▶ Task to carry out:
Retype, exactly and with nothing added, the lines from the one showing "Screen dimensions: 1389x868" through the final line of the material. Omit pictures.

▶ Input data:
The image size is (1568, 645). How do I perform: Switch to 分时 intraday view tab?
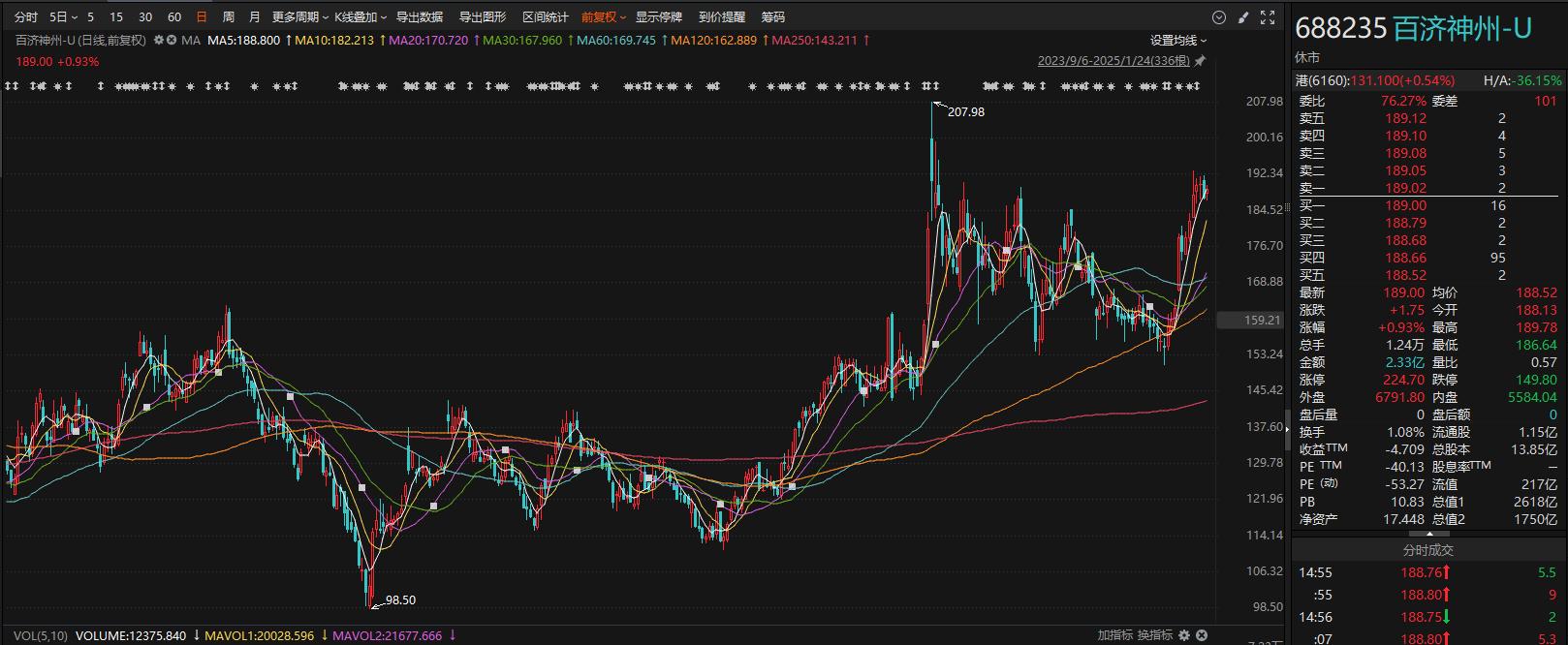(x=26, y=17)
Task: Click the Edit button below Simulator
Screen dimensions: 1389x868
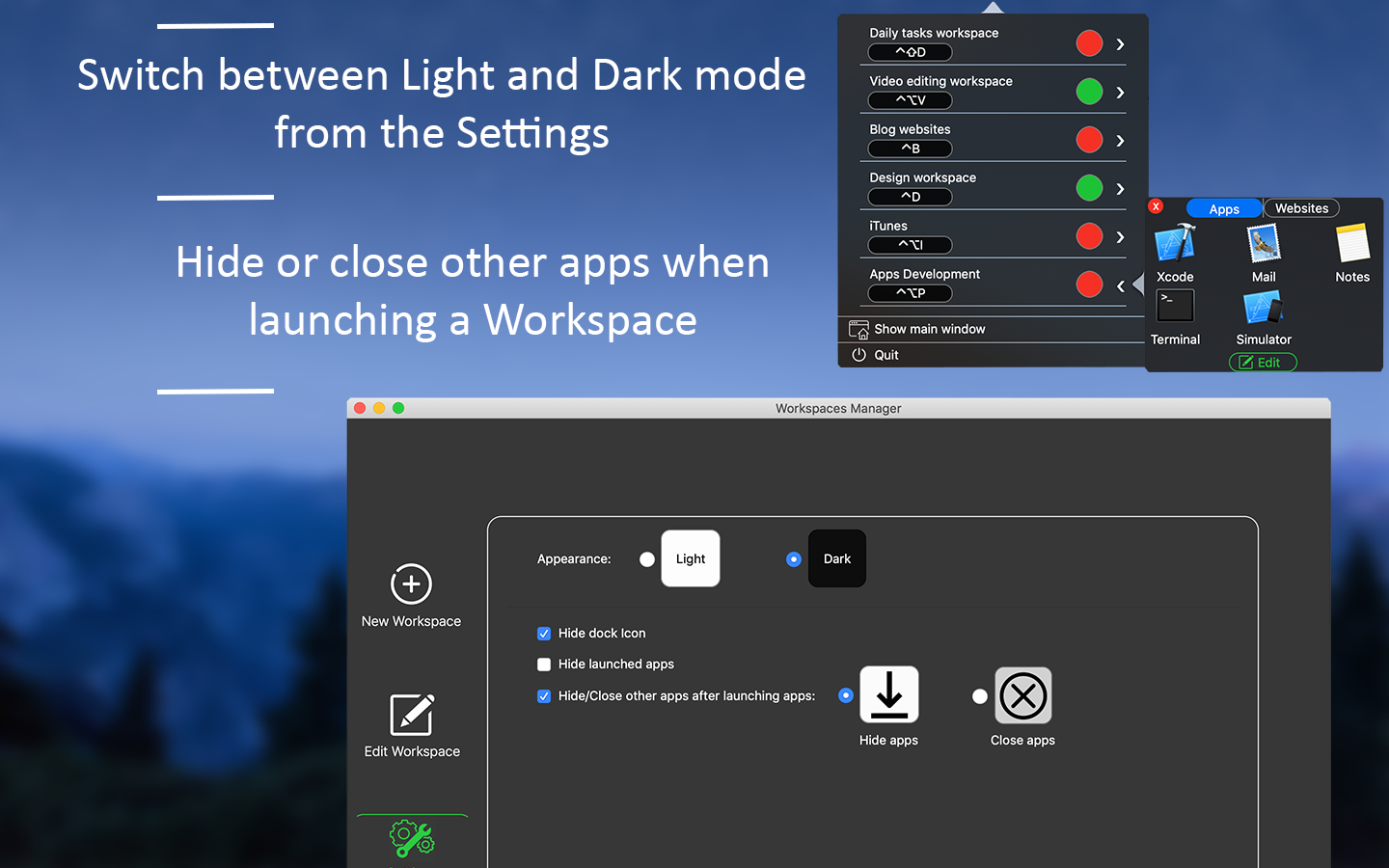Action: (1263, 362)
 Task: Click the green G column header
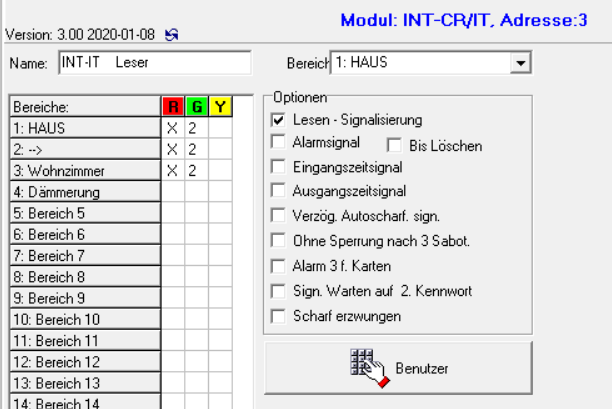click(x=197, y=107)
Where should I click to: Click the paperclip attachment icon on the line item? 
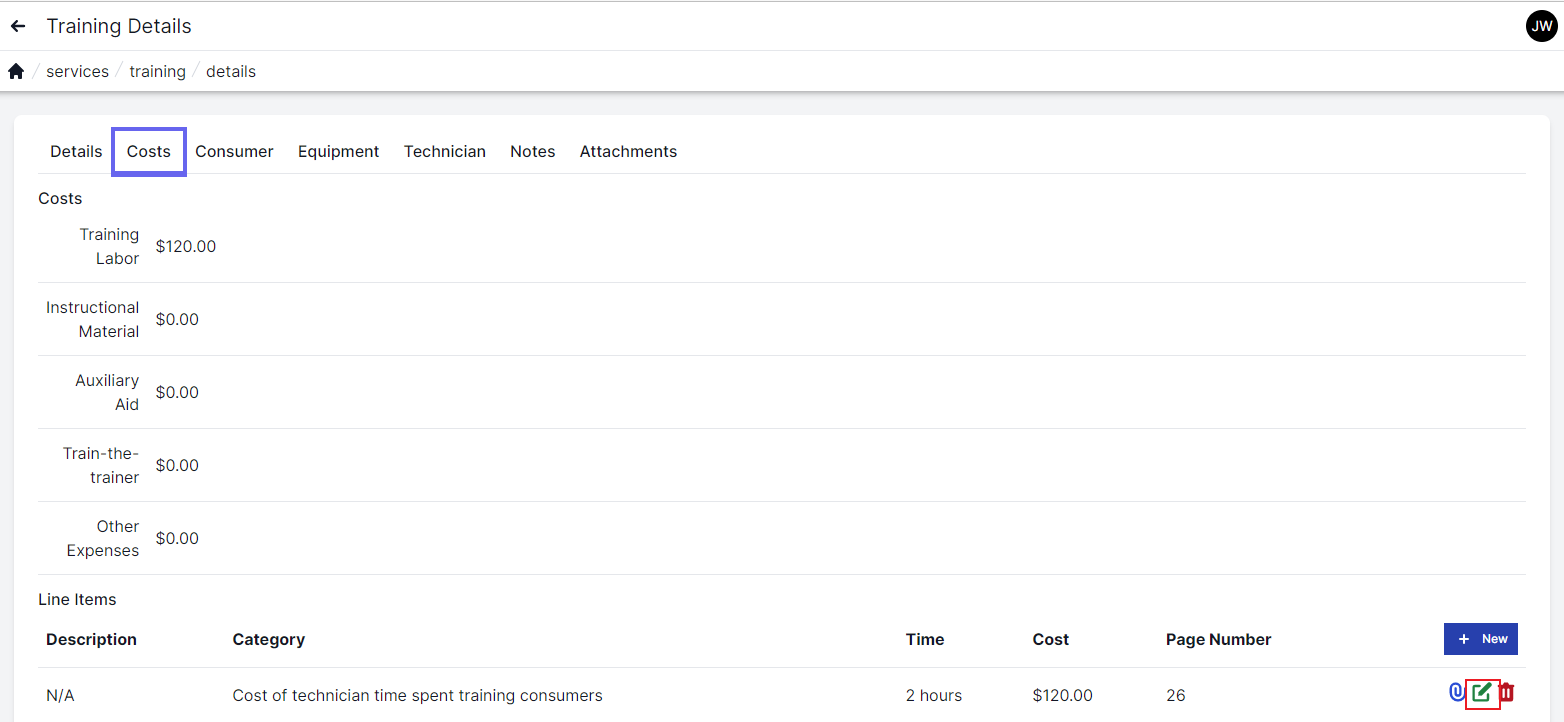click(1456, 692)
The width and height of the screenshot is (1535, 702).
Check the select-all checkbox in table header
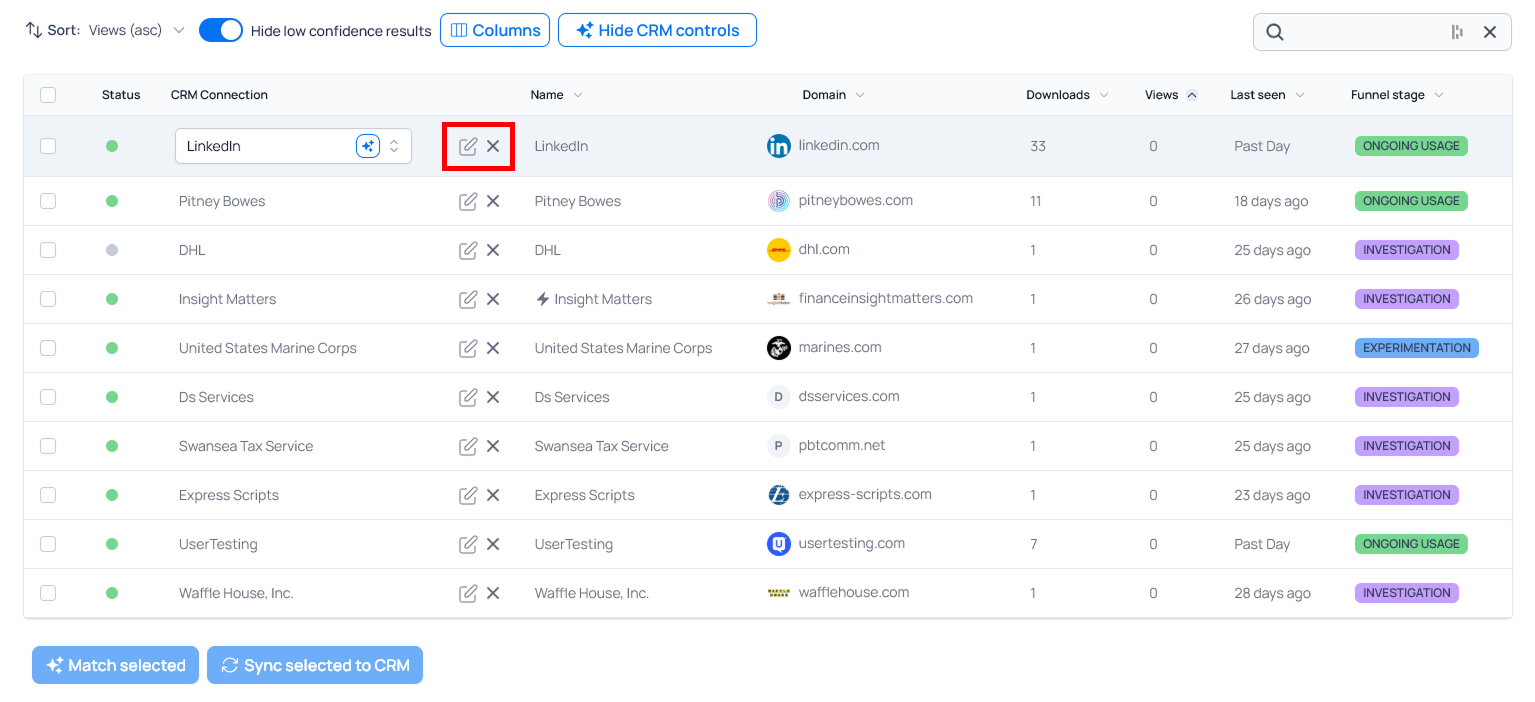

▶ Exercise solution:
Screen dimensions: 1389x868
Action: (1263, 362)
 Task: Click the green G column header
click(x=197, y=107)
Where should I click to: Click the paperclip attachment icon on the line item? 
click(1456, 692)
The width and height of the screenshot is (1535, 702).
Check the select-all checkbox in table header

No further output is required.